The Kendeda Building for Innovative Design switched from temporary to permanent electricity in April — a milestone as the deep-green project on the campus of the Georgia Institute of Technology heads into its construction homestretch.
With heavy rains and materials challenges slowing things down a bit, construction is now expected to reach “substantial completion” in July, As the various subcontractors enter the homestretch, here’s a view in photos at construction highlights so far in 2019. For a closer look at the processes and materials, click the “in-depth” links where they appear. (For a photo essay on construction in 2018, click here).
ELECTRIFICATION: In early April, an electrician for Eckhardt Electric prepares the main switching room in the basement for the switch from temporary to permanent power.
SOLAR INSTALLATION: The building isn’t yet tied to its permanent power source: 915 solar panels are in the process of being installed on the canopy over the building’s roof by Hannah Solar. The solar array is projected to provide more than 105 percent of the power that will be used by the Kendeda Building — making it one of the first net positive buildings in the Southeast.
THE CANOPY: The most dramatic change on the outside of the building since the start of the year has been the outsized steel canopy that will serve as the rack for the solar panels. Installed by Southeastern Steel, it also will shade the generously sized porch on the building’s west and south sides.
STEEL TRUSS COLUMNS: Where it overhangs the building, the canopy is supported by distinctive steel columns, designed by structural engineers at Uzun + Case. The canopies wide brim defines the large porch, some of which is considered programmable space. The steel trusses that protrude as triangles along the sides of the main post stiffen the column while requiring less steel to be used in construction.
ROOF: As with any construction project, completing the roof was vital before moving on to exterior finishes and much of the trade work. The Kendeda Building construction team had the misfortunate of near-record amounts of rain before “dry-in” was complete. Here, employees from Roof Management Inc. work around ducts to lay down material for a 60-millimeter thermoplastic polyolefin (TPO) membrane roof.
THE ENVELOPE: This cross-section from a model built to demonstrate proper installation for subcontractors shows the main layers of the heavily insulated and moisture resistant building envelope. From right to left: gypsum-board sheathing painted with a moisture barrier, mineral wool insulation, a mortar guard and brick. Where metal cladding replaces brick as the exterior face, a vapor barrier replaces the mortar guard. Inside the envelope, an additional layer of un-faced fiberglass batts is being installed between the metal studs.

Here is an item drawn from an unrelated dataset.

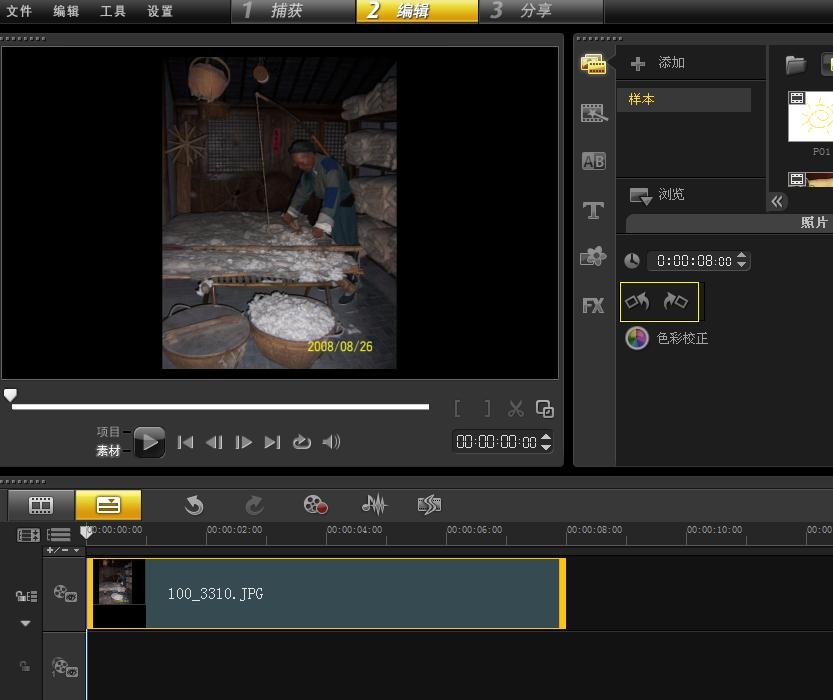Collapse the panel with double-arrow chevron

(x=777, y=201)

MOISTURE BARRIER: Work continued on parts of the exterior throughout the winter and spring of 2019. Metro Weatherproofing applied Prosoco R-Guard air-and-water barrier to the outer face of the gypsum sheathing. IN-DEPTH
INSULATION: Employees for Miller Clapperton install brackets (foreground) and mats of Owens Corning Thermafiber insulation (background). The mineral wool insulation is composed largely of slag (waste material from iron smelting) that has been melted, formed into fibers and then pressed into mats. IN-DEPTH
MASONRY: Masons from Cronos Construction complete brick work that wraps much of the building. They’re North Carolina-made Green Leaf bricks, which are composed of 100 percent recycled material. IN-DEPTH
WASTE: A goal to reduce landfill waste by more than 90 percent requires far more separation of recyclable materials than on most construction sites. Here’s a dumpster restricted to brick and mortar, which will find new life as aggregate material. IN-DEPTH
STOREFRONT SYSTEM: Employees from CrownCorr put the finishing touches on the “ultra-thermal” 1600UT storefront system supplied by Atlanta-based Kawneer. IN-DEPTH
GLAZING: The storefront system is fitted with triple-planed glazing from Viracon, the largest fabriator of commercial glazing in North America. IN-DEPTH
BIRD-SAFE GLASS: Much of that glazing is customized to with a dot-matrix pattern to dissuade birds from fatally colliding into the windows. IN-DEPTH
MOVING INSIDE: The focus of the project shifted to the interior as the building’s shell neared completion.
PLUMBING: Kevin Rice of Batchelor & Kimball Inc. grinds a black steel pipe during installation of the building’s potable water system. Rainwater will be collected on the roof and treated in the basement. In the photo at the top of this article, Patricia Powell, also of BKI, is welding a similar water pipe.
LANDSCAPE: While the interior went into full swing, other subcontractors were able to begin work the infrastructure for the landscape’s intricate outdoor water cycle. Here, Caleb Ogden, assistant site superintendent for Skanska USA, points to an underground greywater storage tank. Used greywater from the building will be pumped from here to a constructed wetland for treatment before returning to the natural environment. The building is scheduled for completion at the end of May, but don’t be surprised if completed finishes and landscapes bleed into June.
TAKING SHAPE: By mid-May, flowers were blooming, students had graduated and almost all the solar panels were installed on the Kendeda Building’s canopy, giving passerby a better sense of the dramatic look that the solar array provides for the building.